1. Electromagnet (150) for an automatic circuit breaker (100), comprising a substantially
flat open core (160) and a winding (165) disposed around the core (160) to create
a magnetic field,
characterized in that
the core (160) has a first portion (215a) which is twisted with respect to a remaining
second portion (210, 215b) about a line of development (205) of the core (160), such
that the first portion (215a) is disposed in a plane intersecting the second portion
(210, 215b), the winding (165) being disposed around the first portion (215a).
2. Electromagnet (150) according to Claim 1, in which the first portion (215a) is an
end portion of the core (160).
3. Electromagnet (150) according to Claim 1 or 2, in which the first portion (215a) is
substantially perpendicular to the second portion (210, 215b).
4. Electromagnet (150) according to any one of Claims 1 to 3, further comprising a moving
element (170) operated by the magnetic field, the moving element (170) pivoting about
a first free end of the core (160) to form a gap (220) between itself and a second
free end of the core (160).
5. Electromagnet (150) according to Claim 4, in which the core (160) has a generally
U-shaped configuration with a first (215a) and a second (215b) larger side, the first
portion consisting of the first larger side (215a) and the moving element (170) pivoting
about a free end of the second larger side (215b).
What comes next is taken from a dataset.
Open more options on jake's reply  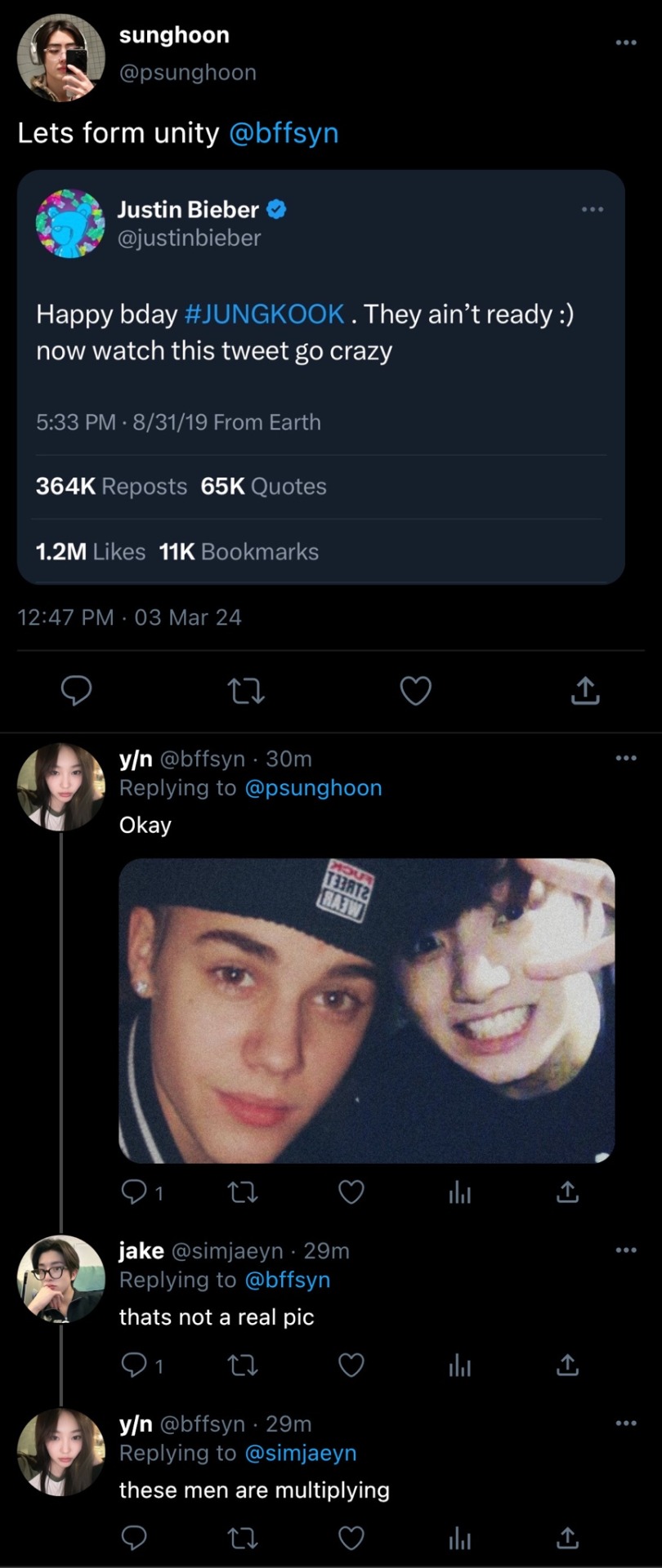click(625, 1250)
6. Electromagnet (150) according to Claim 5, in which the moving element (170) consists
of a plate whose width is substantially equal to the width of the second larger side
(215b).
7. Electromagnet (150) according to Claim 5 or 6, in which the moving element (170) terminates
at one end in a fork (225) which is snap-fitted on the free end of the second larger
side (215b).
8. Electromagnet (150) according to Claim 7, in which the fork (220) has a first and
a second branch (235a, 235b), each terminating in a projection (235a, 235b) that projects
towards the interior of the fork (220) and interacting with a corresponding seating
(240a, 240b) formed on the second larger side (215b) to retain the moving element
(170).
9. Electromagnet (150) according to Claim 8, in which each projection (235a, 235b) has
an inner portion shaped in the form of a knife-edge which acts as a fulcrum for the
moving element (170).
10. Automatic circuit breaker (100) comprising a quick-release mechanism (125) to open
the circuit breaker (100), and the electromagnet (150) according to any one of Claims
1 to 9 to operate the release mechanism (125) in a short-circuit situation.